==== Brano fornito ====

Quella portata avanti da Marco Pannella, insieme a Mariateresa Di Lascia e tanti altri, è una battaglia sacra che merita da parte di tutti il massimo rispetto e riconoscimento.
Una totale dedizione e un afflato umano e politico di valore inestimabile proseguito e interpretato negli anni da Nessuno tocchi Caino e, in special modo e con lo stesso spirito di abnegazione, da chi da anni lo presiede, dirige e amministra: Rita Bernardini, Sergio D’Elia, Elisabetta Zamparutti.
Siamo alla vigilia delle nomine della terna che dovrà presiedere l’Ufficio del Garante nazionale dei diritti delle persone private della libertà personale e oltre a Nessuno tocchi Caino, che conta ormai 3.000 iscritti, e al suo direttivo che tiene insieme, uno accanto all’altro, docenti universitari, professionisti del diritto, ex detenuti, parlamentari di tutti gli schieramenti politici, giovani studenti, attivisti, tutto il “mondo carcere” non può oggi non sperare nella nomina di Rita Bernardini. Sapendo, peraltro, del particolare favore del Ministro Nordio nei confronti della sua persona, così come dell’attenzione e considerazione del Presidente Meloni e del Governo verso Rita Bernardini e la sua quotidiana attività che, sempre più qualificata, prosegue ininterrotta da più di 30 anni, così come del Presidente della Repubblica, Sergio Mattarella, che è anche intervenuto per dissuaderla a proseguire scioperi della fame divenuti estremi che la mettevano in serio pericolo di vita.
C’è tutto un “mondo carcere” che, con Rita Bernardini Garante nazionale dei detenuti, spera si possa realizzare la perfetta corrispondenza tra l’istituzione e la funzione e tra la funzione e il suo preposto.

====

I tuoi compiti:
A – Trascrivi fedelmente il brano su Rita Bernardini da "Quella portata avanti" a "rispetto e riconoscimento.".
B – Rispondi a queste domande sul brano su Rita Bernardini:
(i) Con chi ha portato avanti la sua battaglia Marco Pannella?
(ii) Quanti iscritti conta Nessuno tocchi Caino?
(iii) Chi è intervenuto per dissuadere Rita Bernardini dal proseguire gli scioperi della fame?
C – Scrivi il seguito del brano su Rita Bernardini dal punto in cui si interrompe.
I dati non hanno alcun ruolo in questo lavoro.

==== Dati estratti ====

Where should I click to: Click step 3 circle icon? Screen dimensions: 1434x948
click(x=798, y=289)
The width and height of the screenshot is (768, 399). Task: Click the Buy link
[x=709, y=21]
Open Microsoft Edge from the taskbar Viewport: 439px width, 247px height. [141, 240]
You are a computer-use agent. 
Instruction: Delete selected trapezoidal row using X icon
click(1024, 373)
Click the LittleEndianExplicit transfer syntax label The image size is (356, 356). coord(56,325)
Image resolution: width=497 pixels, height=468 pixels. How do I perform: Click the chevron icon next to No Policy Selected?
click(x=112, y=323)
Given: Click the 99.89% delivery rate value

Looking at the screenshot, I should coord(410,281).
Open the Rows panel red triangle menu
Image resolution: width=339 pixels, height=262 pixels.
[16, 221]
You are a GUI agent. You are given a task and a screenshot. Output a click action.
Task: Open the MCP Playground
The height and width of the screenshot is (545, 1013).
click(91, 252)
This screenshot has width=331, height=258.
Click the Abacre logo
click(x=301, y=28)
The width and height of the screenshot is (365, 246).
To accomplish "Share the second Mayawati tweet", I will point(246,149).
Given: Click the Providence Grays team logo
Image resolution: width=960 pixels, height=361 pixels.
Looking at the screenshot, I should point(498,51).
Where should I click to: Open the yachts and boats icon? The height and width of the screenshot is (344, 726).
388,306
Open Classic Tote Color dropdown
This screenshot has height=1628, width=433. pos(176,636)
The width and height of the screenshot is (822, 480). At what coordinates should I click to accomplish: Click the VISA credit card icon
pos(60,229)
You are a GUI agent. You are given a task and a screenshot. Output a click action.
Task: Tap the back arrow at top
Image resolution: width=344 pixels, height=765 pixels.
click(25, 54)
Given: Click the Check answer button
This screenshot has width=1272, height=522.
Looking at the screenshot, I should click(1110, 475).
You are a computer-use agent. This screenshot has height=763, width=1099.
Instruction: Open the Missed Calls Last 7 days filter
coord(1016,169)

====

Soluzioni:
A –
Quella portata avanti da Marco Pannella, insieme a Mariateresa Di Lascia e tanti altri, è una battaglia sacra che merita da parte di tutti il massimo rispetto e riconoscimento.

B –
(i) Con Mariateresa Di Lascia e tanti altri.
(ii) 3.000.
(iii) Il Presidente della Repubblica, Sergio Mattarella.

C –
In tutti questi anni, Rita è stata già di fatto una Garante dei detenuti, avendo girato e girando in lungo e in largo per le carceri d’Italia, letteralmente incarnando quell’opera cristiana di misericordia corporale che è il “visitare i carcerati”, caricandosi delle criticità e disagi non solo dei detenuti ma anche della comunità dei c.d. “detenenti”, la polizia e tutti gli altri operatori penitenziari, che operano troppo spesso in condizioni di estrema difficoltà e in carenza di organico, risorse, organizzazione, formazione... È certo che se Rita non si fosse caricata e non avesse assunto in sé e nella sua vita il “mondo carcere”, i condannati, i detenuti, i carcerieri, i direttori, gli educatori, gli assistenti sociali e tutte le figure che vi ruotano intorno, comprese, indirettamente, le loro rispettive famiglie, il danno ambientale ed esistenziale proprio della carcerazione sarebbe senz’altro più drammatico e, forse, non più calcolabile.
Sempre pronta al soccorso, al salvataggio, al conforto, all’amore verso questi condannati – anche con i suoi scioperi della fame estremi, che ci hanno tenuti tutti in allarme per la sua vita – con la forza gentile della nonviolenza ha contrastato gli effetti di un potere che può divenire il più duro, cieco, spietato.
Rita Bernardini continua a essere un patrimonio della storia non solo radicale, di Nessuno tocchi Caino, che andrebbe tutelato come bene prezioso con un dovuto riconoscimento del valore che le è proprio. Una investitura, finalmente ufficiale, consentirebbe a Rita di esercitare la funzione di Garante dei detenuti come ha sempre fatto e di essere quella che è sempre stata, con la visione del carcere che era di Marco Pannella: una comunità, non una somma, un insieme di parti diverse, non contrapposte, da rispettare, conciliare. Un mondo difficile da tenere insieme, in ordine, nell’unico modo possibile: con il rispetto della legge, della regola, con il dialogo e la nonviolenza.
Servono “portatori d’acqua” nel deserto dei diritti carcerari, per questo serve Rita Bernardini.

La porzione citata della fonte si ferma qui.